Continue the essay on sex education and prewar attitudes to sex from the point where it stops.

> TEXT SEGMENT:
────────────────────────────────────────

The government is proposing that as a result of the large percentage of children of 16 and under who are becoming pregnant, and the level of sexually transmitted disease, they propose to have sex education of five-year-olds and upwards in the schools. I often use an analogy to discover the snags in a problem. If you teach a child of any age, depending on its ability, how to pick a lock, its imagination, and its interest, would have it experimenting with picking locks at every opportunity. Sexuality is a highly complex, psychological and physical change in outlook, and physique, as a child grows up, and the rate of change, the reactions to change, could be said to be unique to each individual, and are mainly dependent upon information and association, and hence this proposal has a high level of risk
>From the past on until WW 2, there was a strong taboo on the discussion of sexual matters between children, and some adults, and this applied pretty well across the board. Looking back to the period just before the war, our secondary school tended to have a social relationship with a nearby girls’ secondary school, with the result that some members of the fifth and sixth forms would gravitate at the end of the day to meet some of the girls. The whole thing was totally innocent; to my knowledge not only was there no petting, even kissing was not practised. In retrospect I think it was as much because we were generally totally ignorant where it came to sexual matters, and the jokes that were passed among the boys, would today be considered puerile. The war put an end to that, because we were scattered like chaff in a wind, by evacuation. The war also tended to divide the sexes, men and women were cut off from relationships outside the services for long periods of time, which made a return to quasi-civilian life, when they were on leave, to be totally surreal. In consequence, the mores that functioned before, were now steamrollered and relationships were less permanent. After the war there was a period in civilian life, of scarcity of major proportions, which in turn put us back more than the four years of the war, with the result we were so busy catching up, we were probably living at home, under the rigours we had had before we left.

────────────────────────────────────────

Extracted data entries
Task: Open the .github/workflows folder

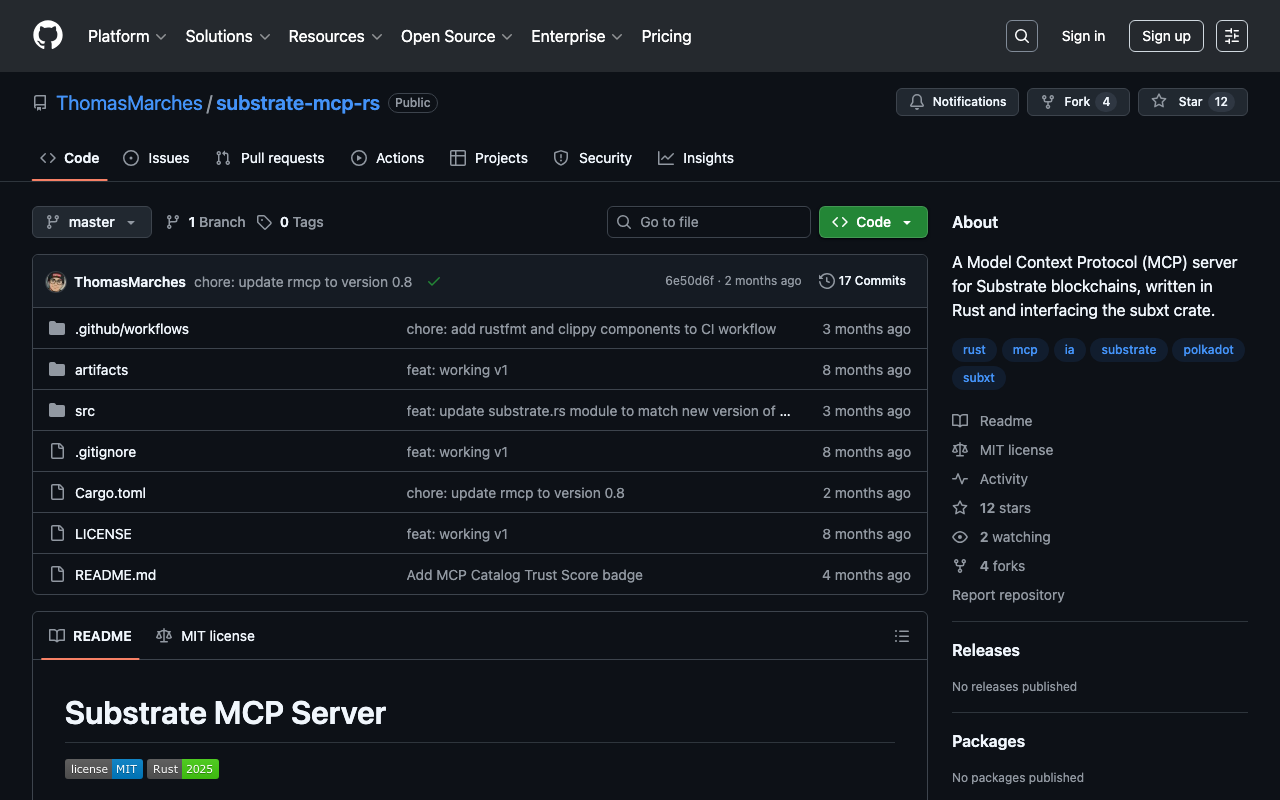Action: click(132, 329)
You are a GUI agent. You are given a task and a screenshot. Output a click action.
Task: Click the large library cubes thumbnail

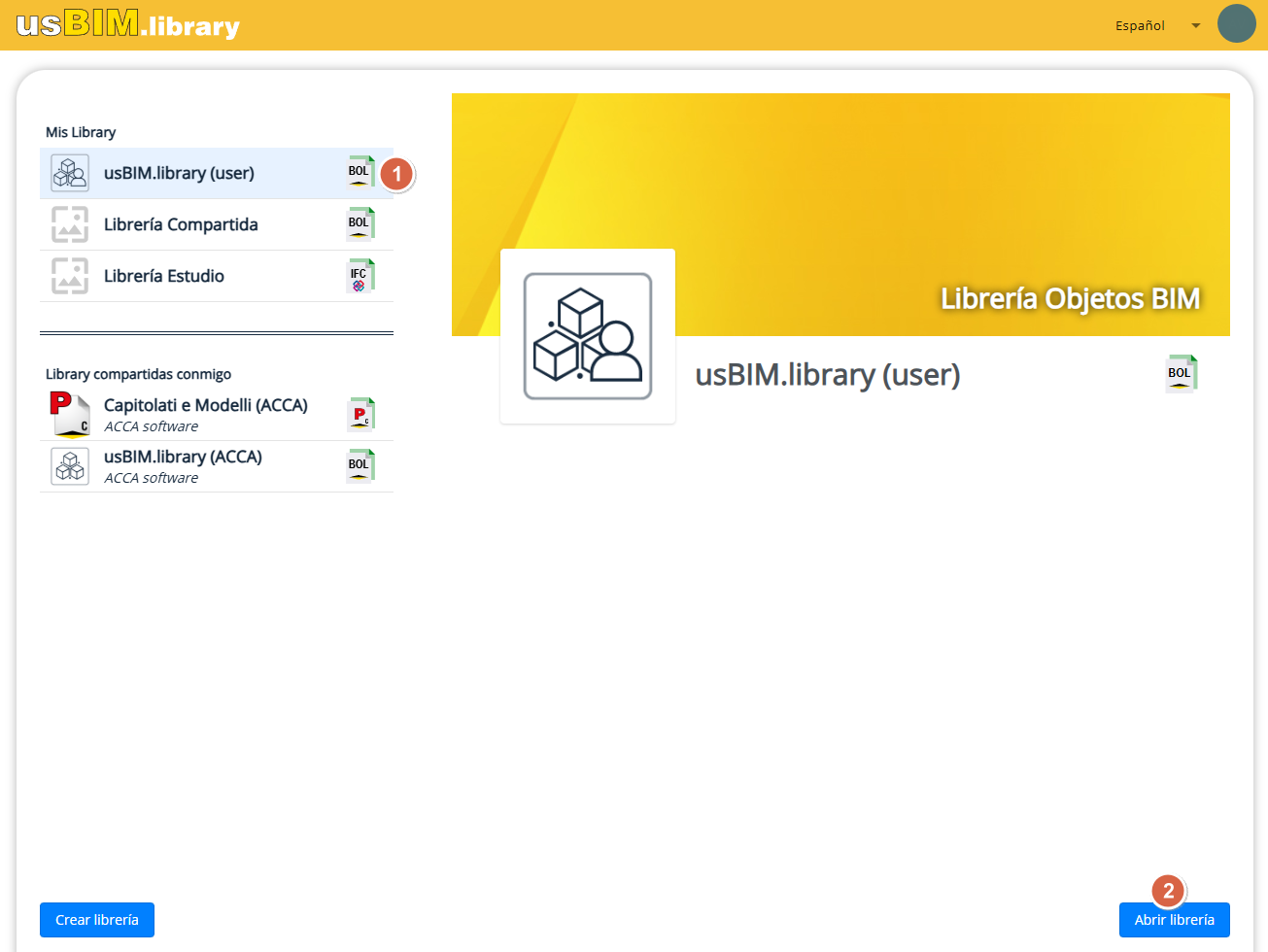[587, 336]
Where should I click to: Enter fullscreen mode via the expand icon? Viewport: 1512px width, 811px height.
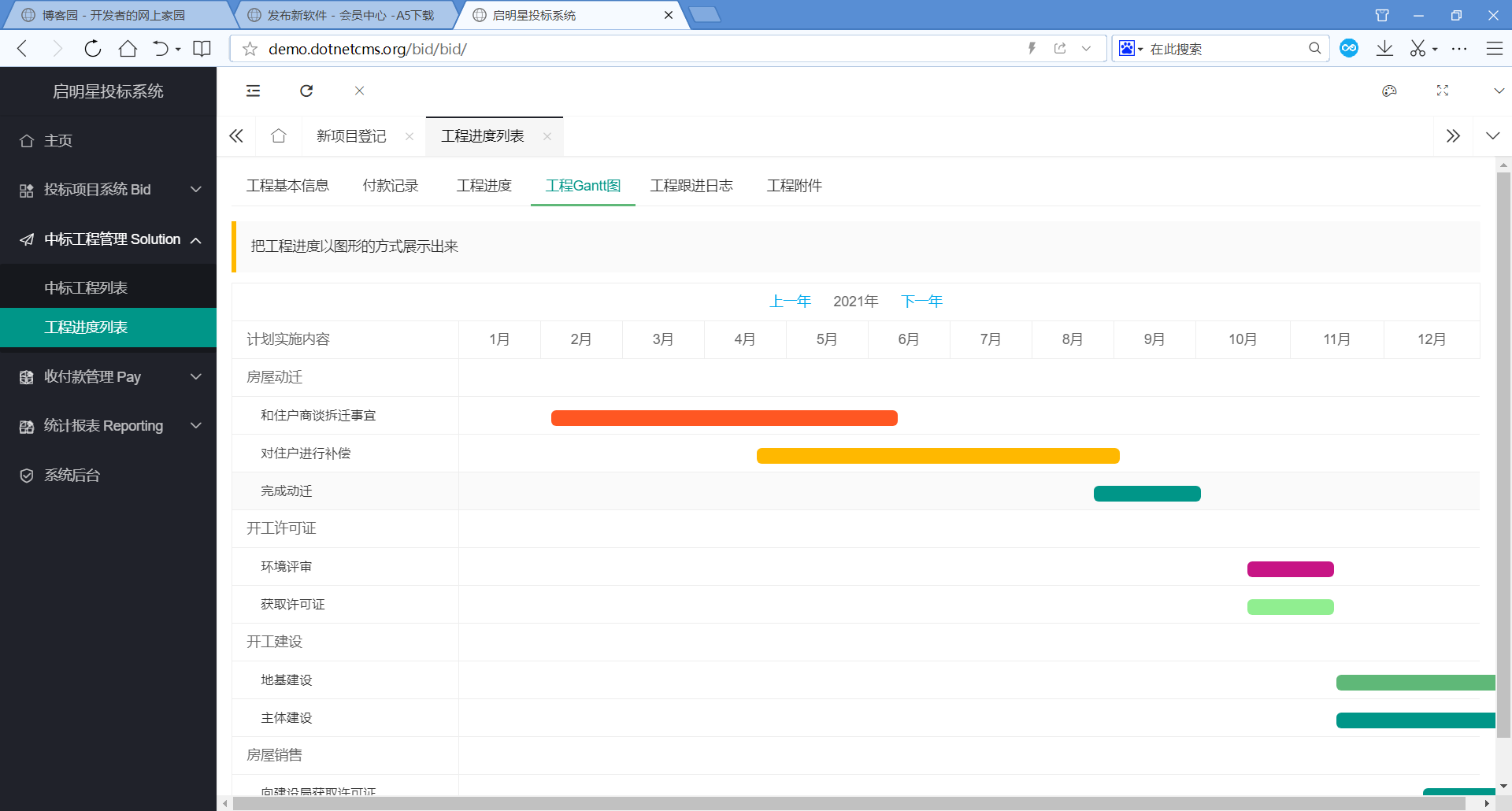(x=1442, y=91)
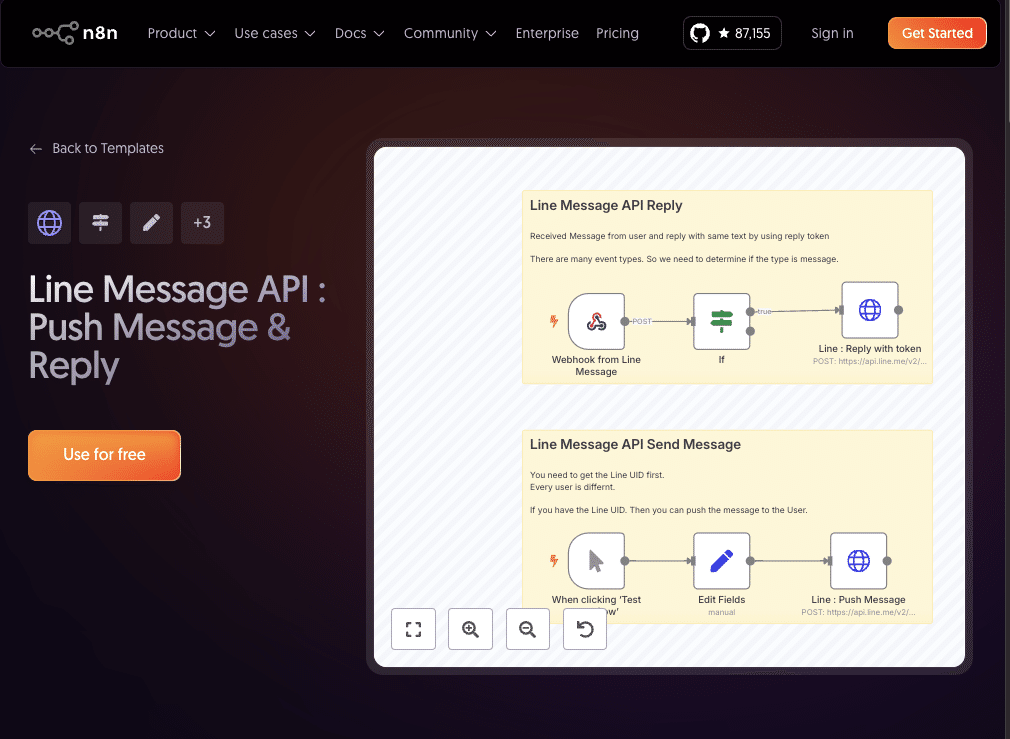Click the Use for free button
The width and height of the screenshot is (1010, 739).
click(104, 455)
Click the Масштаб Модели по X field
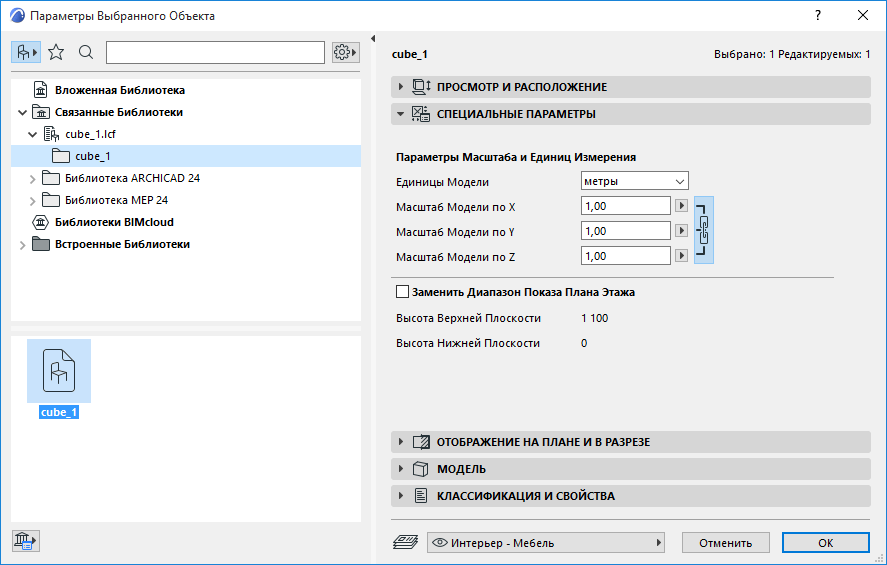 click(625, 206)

────────────────────────────────────────

> EXERCISE ANSWER:
I suggest that teaching children of any age the facts of life, from basic association to deep sexual relationships, has so many pitfalls, that it is the reason adults over the years have avoided taking on the task. Similarly I believe that not every teacher who will be required to give these lessons will be adequate to the task. This again is one of these broad brush attacks on a problem by the government, without a trial run on a small number of children, whose ages are within the range of those who are currently becoming pregnant and or suffering sexually transmitted diseases. The silly 60s, coupled with unbridled sex as a daily diet of TV, have torn away much of the reticence, and consideration, our generation took for granted. I believe the clock has run so fast that it will be very difficult if not almost impossible to turn it back, and sex education, which includes and possibly underlines the mechanics of intercourse, will open the door to more rather than less abuse, and possibly at an earlier age. The government is opening a Pandora’s box.